##### TEXTO APRESENTADO #####

(FOLHAPRESS) – Perseguições que resultaram em mudança de escola, medo da família e exposição de detalhes íntimos nas redes sociais marcam a vida de uma adolescente de 15 anos, que vive em São Paulo, há um ano.
A reportagem teve acesso a prints e documentos que comprovam as denúncias. Desde que terminou um namoro, ela passou a ser vítima de ameaças, exposição na internet e alvo de perfis falsos. Sua família afirma que os conteúdos são alimentados por um ex-namorado.
Segundo dados do Anuário Brasileiro de Segurança Pública, o crime de stalking (nome em inglês para perseguição), tipificado em 2021, cresceu mais de 30% no ano passado, assim como ameaça (16,5%) e violência psicológica (33,8%).
Em março, um levantamento realizado pela Folha de S.Paulo apontou que a cada hora nove mulheres denunciam o crime de stalking no Brasil. Na capital paulista, as principais vítimas são mulheres de 30 a 39 anos. De 2021 a 2023, porém, foram registradas 292 ocorrências envolvendo menores de 18 anos.
O pesadelo da jovem de 15 anos começou em outubro do ano passado, após o término do namoro com um menino da mesma idade. Hoje, um processo tramita no Tribunal de Justiça de São Paulo com objetivo de cessar as perseguições digitais.
A reportagem procurou o Ministério Público de São Paulo e o TJ-SP sobre o andamento das investigações, mas os órgãos afirmam que o caso está em segredo de Justiça, uma vez que envolve adolescentes.

##### DADOS #####

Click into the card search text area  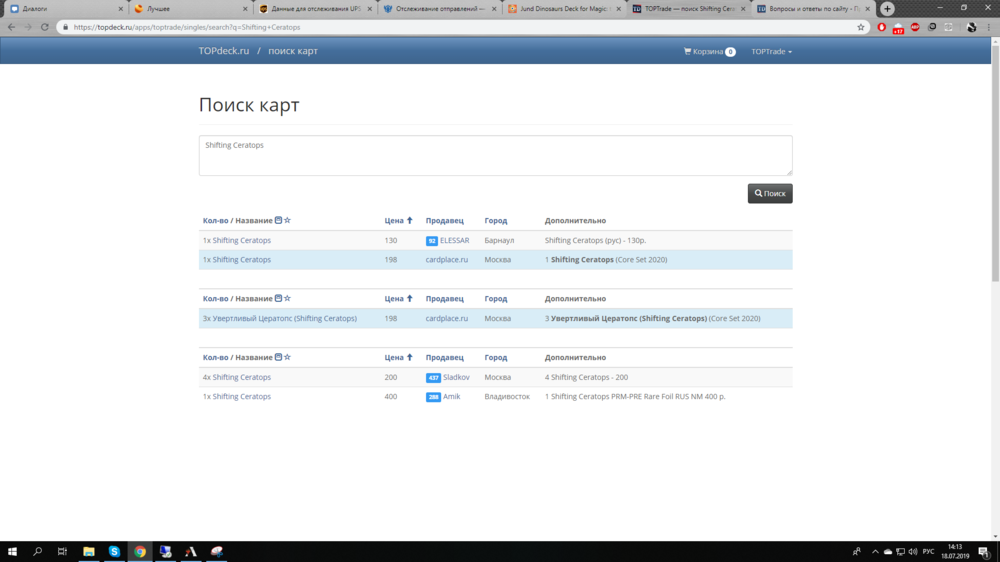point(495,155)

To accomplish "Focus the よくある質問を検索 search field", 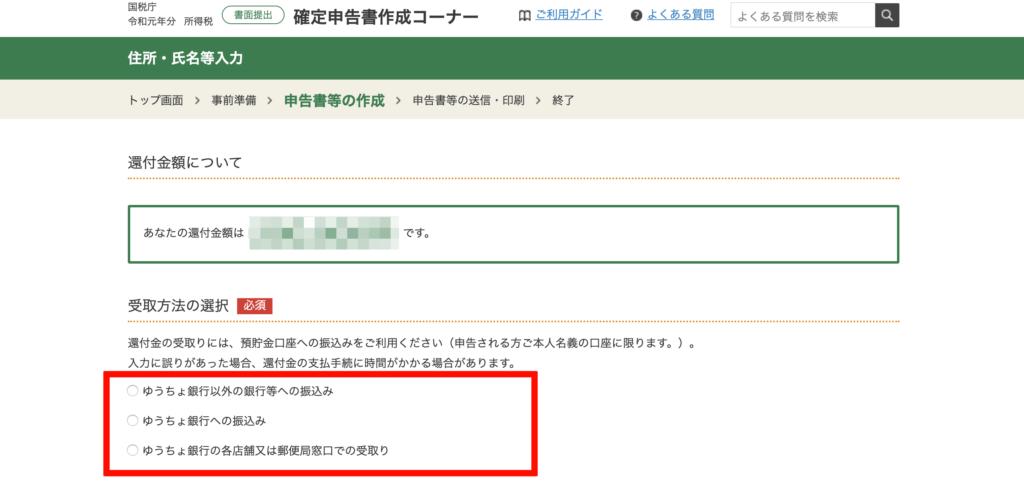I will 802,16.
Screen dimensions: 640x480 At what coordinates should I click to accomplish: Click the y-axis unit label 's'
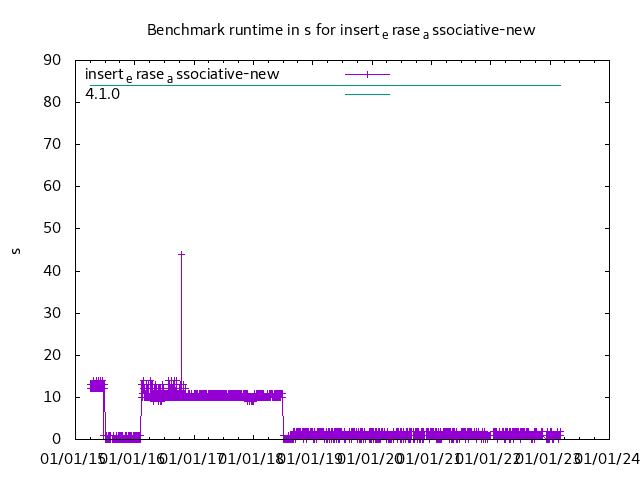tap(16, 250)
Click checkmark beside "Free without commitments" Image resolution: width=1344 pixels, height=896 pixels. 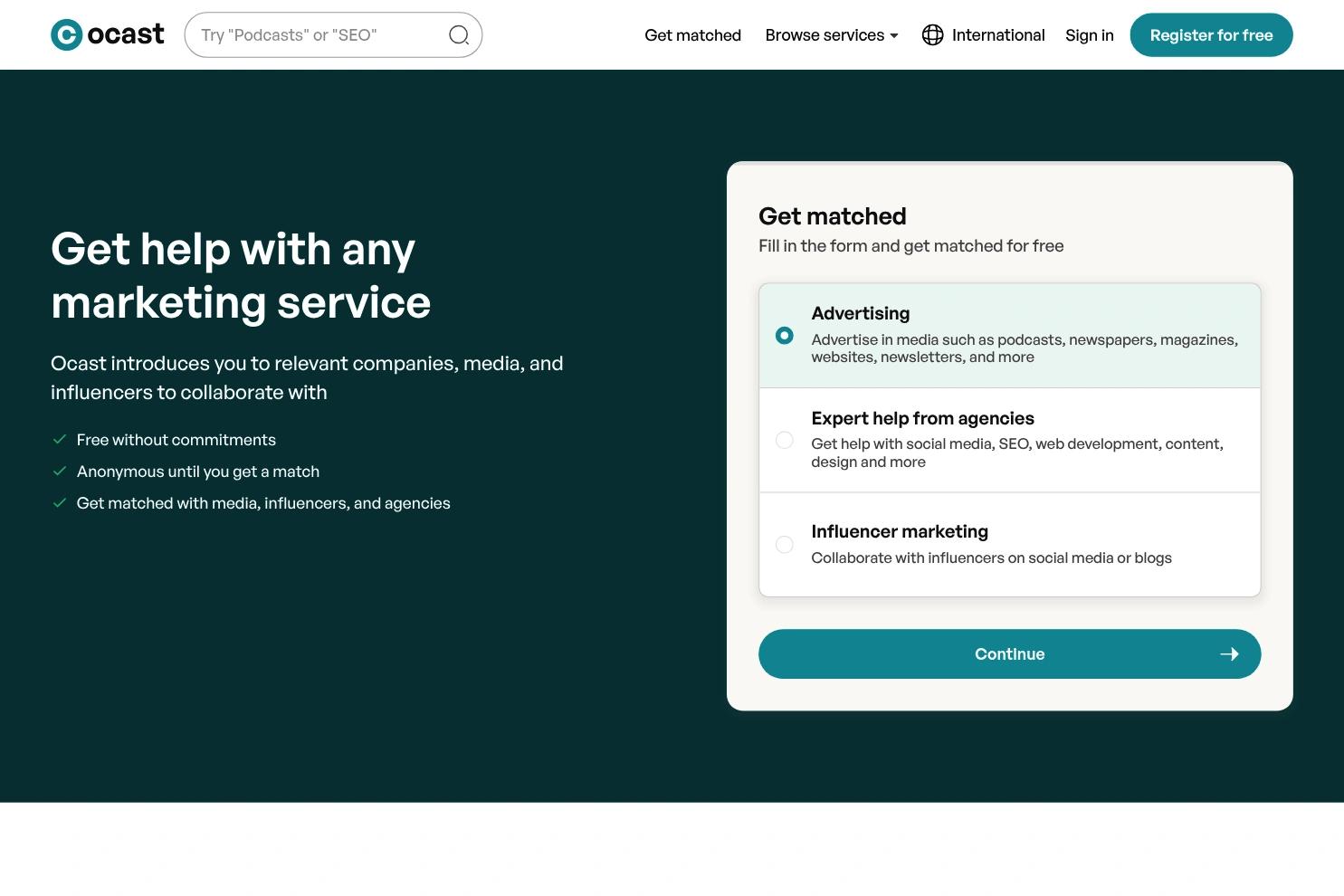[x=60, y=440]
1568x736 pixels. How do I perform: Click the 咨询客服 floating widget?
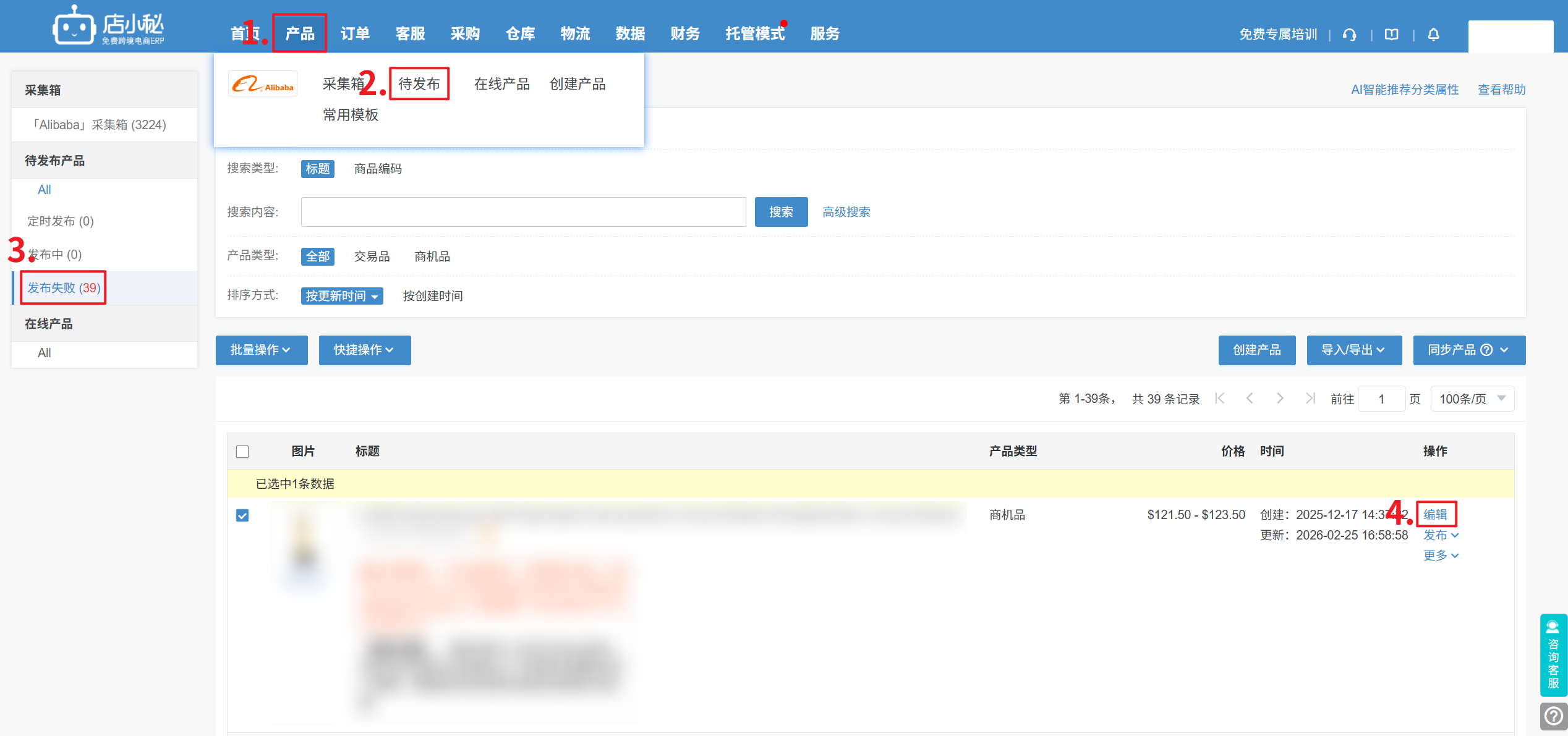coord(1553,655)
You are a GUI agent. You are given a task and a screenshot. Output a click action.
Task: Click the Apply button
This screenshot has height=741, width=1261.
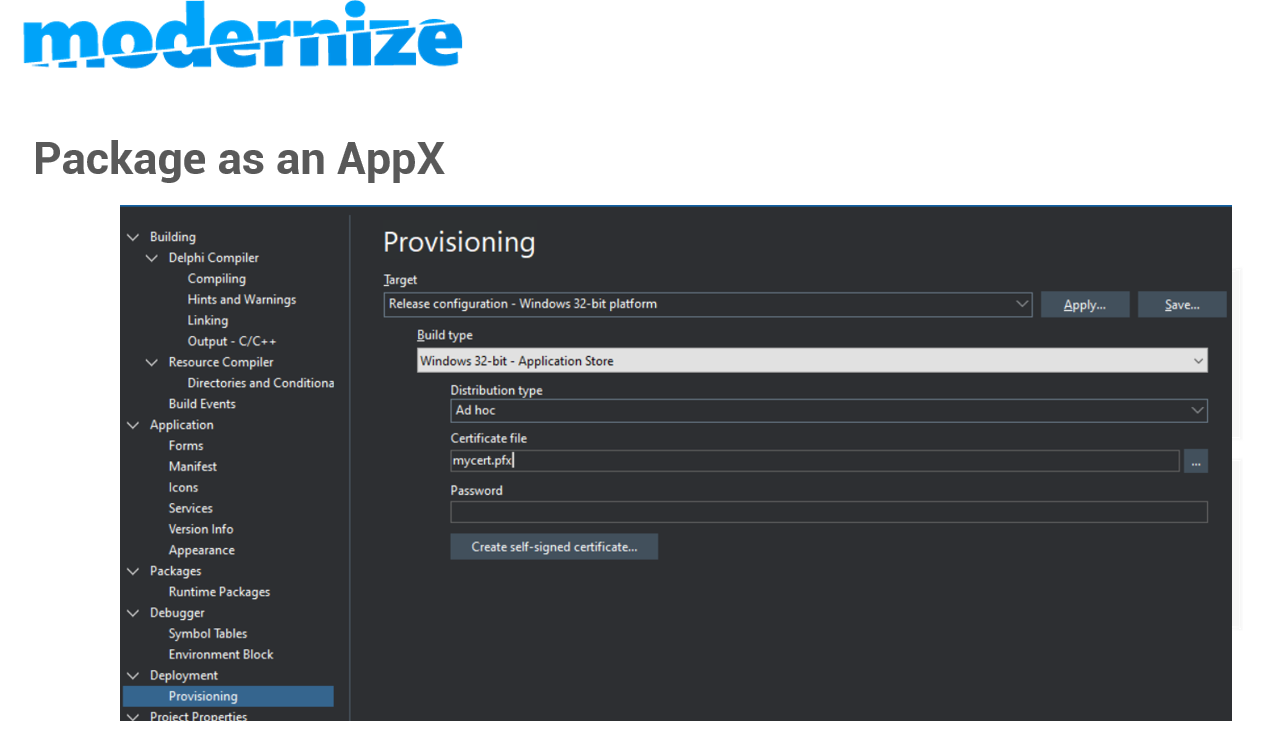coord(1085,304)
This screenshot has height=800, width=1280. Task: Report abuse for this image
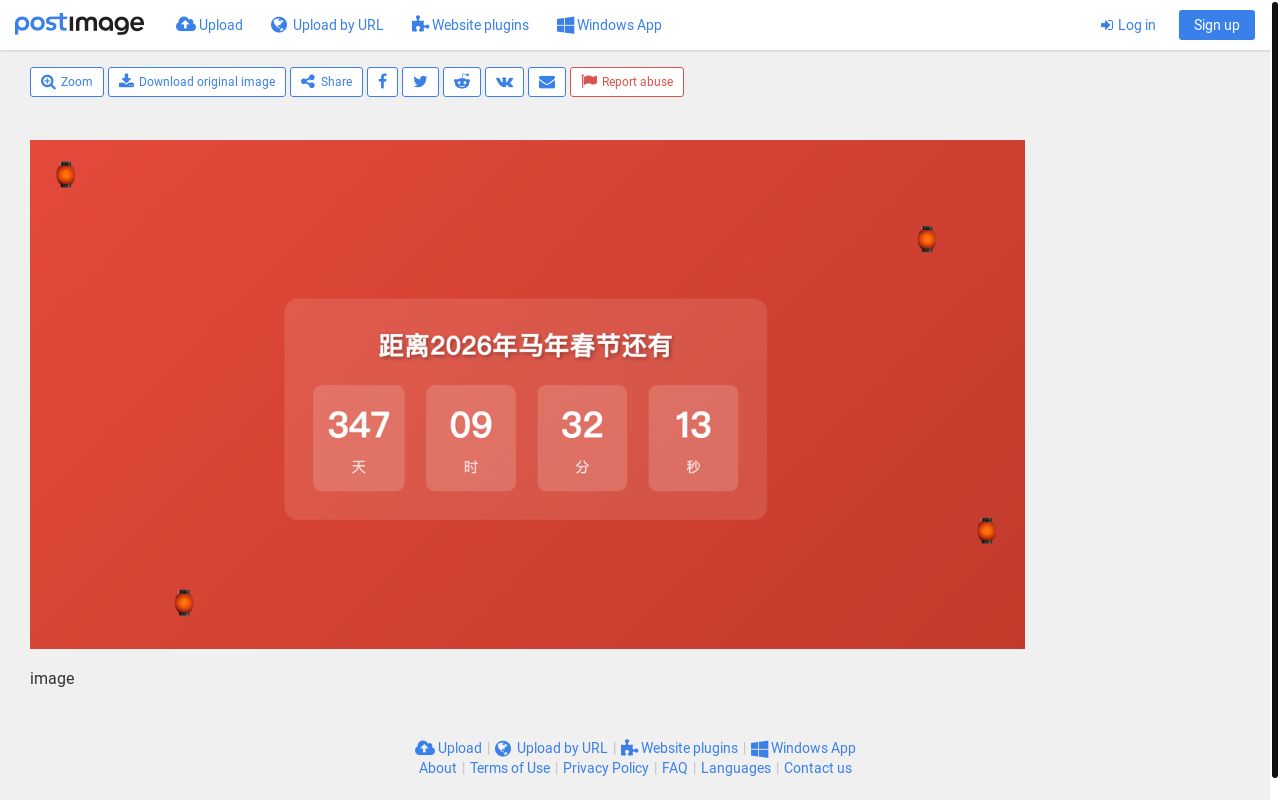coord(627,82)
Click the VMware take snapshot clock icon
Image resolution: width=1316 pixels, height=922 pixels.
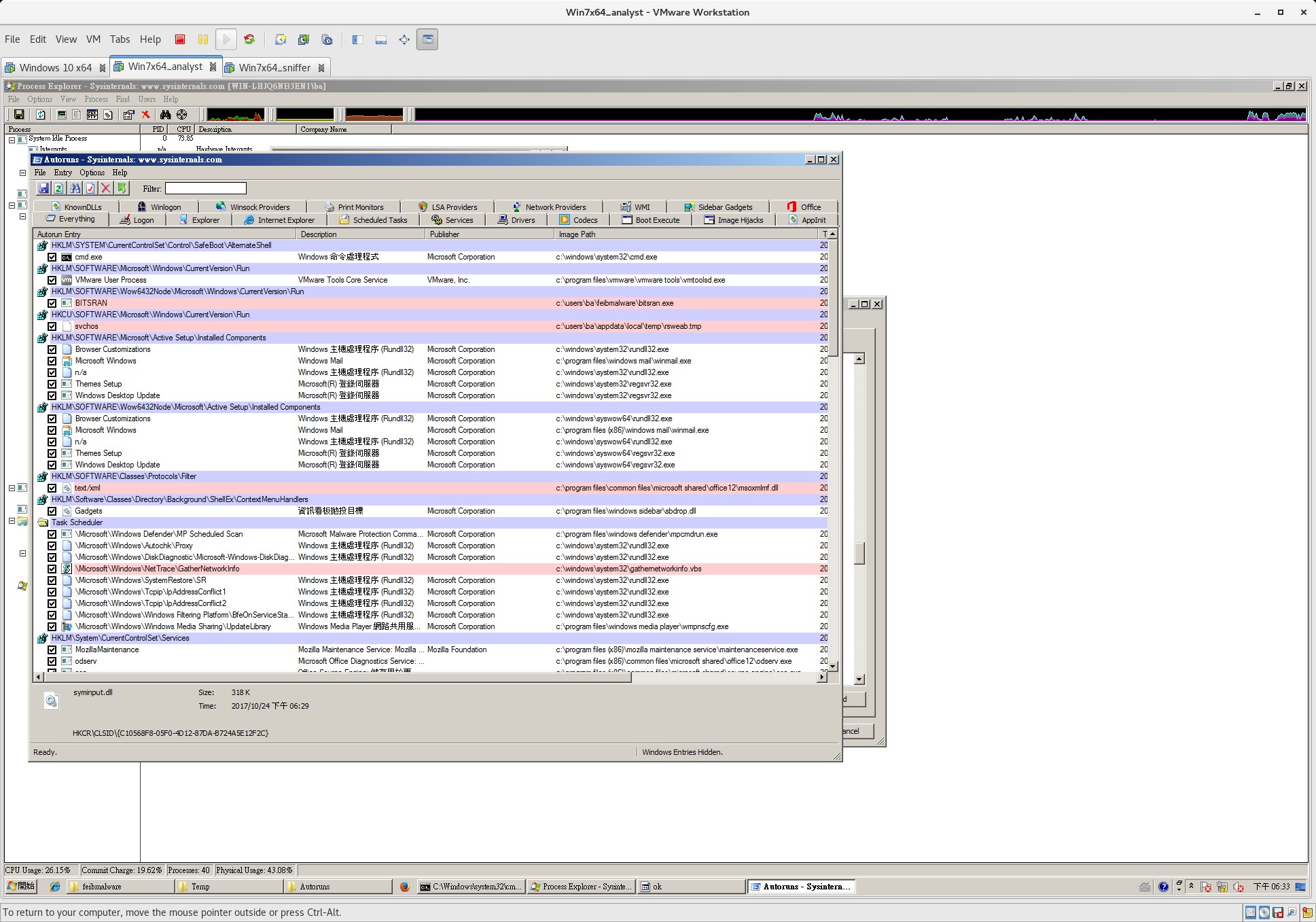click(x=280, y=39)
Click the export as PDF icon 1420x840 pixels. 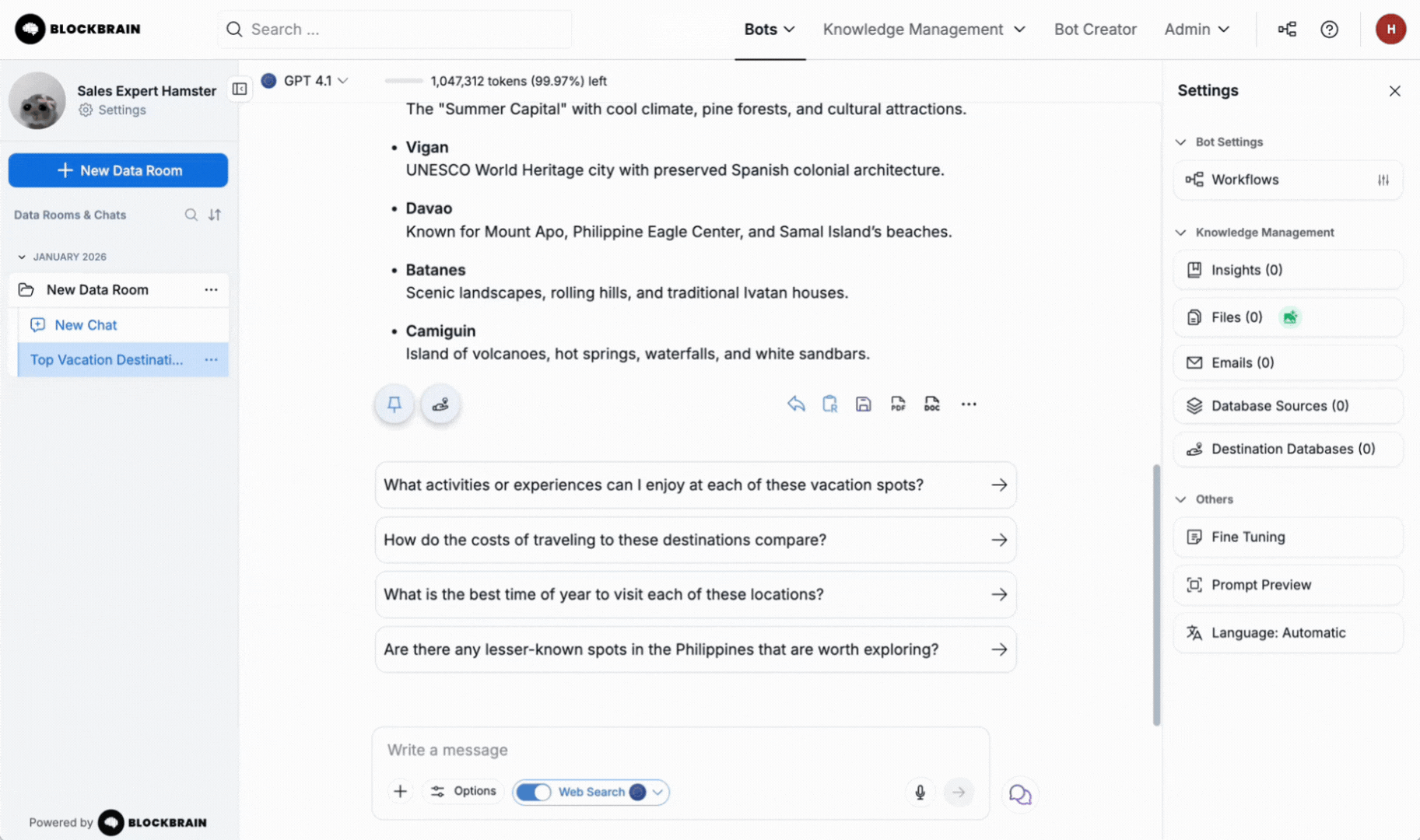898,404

#####

#### TAREFAS A CUMPRIR
**a.** Responda, por favor, a estas perguntas sobre o texto a respeito de stalking:
(i) Qual é a idade da adolescente perseguida?
(ii) Em que ano o crime de stalking foi tipificado?
(iii) Segundo o levantamento da Folha de S.Paulo, quantas mulheres denunciam o crime de stalking no Brasil a cada hora?
**b.** Prossiga com o texto sobre stalking a partir do ponto em que ele termina.

#### TAREFAS RESOLVIDAS
**a.**
(i) 15 anos.
(ii) Em 2021.
(iii) Nove mulheres.

**b.**
A família relata que ela teve que mudar de escola após o ex começar a persegui-la. Porém, nada adiantou, pois os ataques começaram a acontecer por meio das redes sociais -já foram criados ao menos 12 perfis em diferentes redes sociais com afirmações e conversas forjadas sobre a garota.
A reportagem teve acesso ao link deles -maioria está fora do ar, após a família denunciar as contas.
O adolescente também descobriu o colégio onde a menina passou a estudar e começou a se aproximar dos novos colegas dela na tentativa de controlá-la. Parentes da vítima também começaram a receber ameaças, em mensagens por WhatsApp de números desconhecidos que citam seus CPFs e até endereços de locais onde estão.
Apesar de o caso não envolver divulgação de imagens íntimas, o ex publica fotos distorcidas da jovem e espalha boatos, como o de que ela teria uma infecção sexualmente transmissível.
Em sua rotina, a menina toma medidas de segurança, como não andar sozinha na rua e, quando está com amigos, pede que nenhuma foto em que ela apareça seja publicado nas redes sociais.
Para a advogada Talitha Camargo da Fonseca, que atua no caso da adolescente, há uma dificuldade da Justiça para tratar de casos cibernéticos que envolvem menores de 18 anos. “O uso da internet como arma por adolescentes tem que ser compreendido e levado a sério em uma investigação com relatórios precisos sobre como isso acontece e como ocorrem as violações. Se isso não acontece, somos levados à impunidade e a vítima continua sofrendo.”
Ana Claudia Cifali, doutora em ciências criminais e coordenadora jurídica do Instituto Alana, cita uma pesquisa realizada pela PUC-RS que demonstra que 38% das adolescentes sofreram com algum tipo de violência no namoro.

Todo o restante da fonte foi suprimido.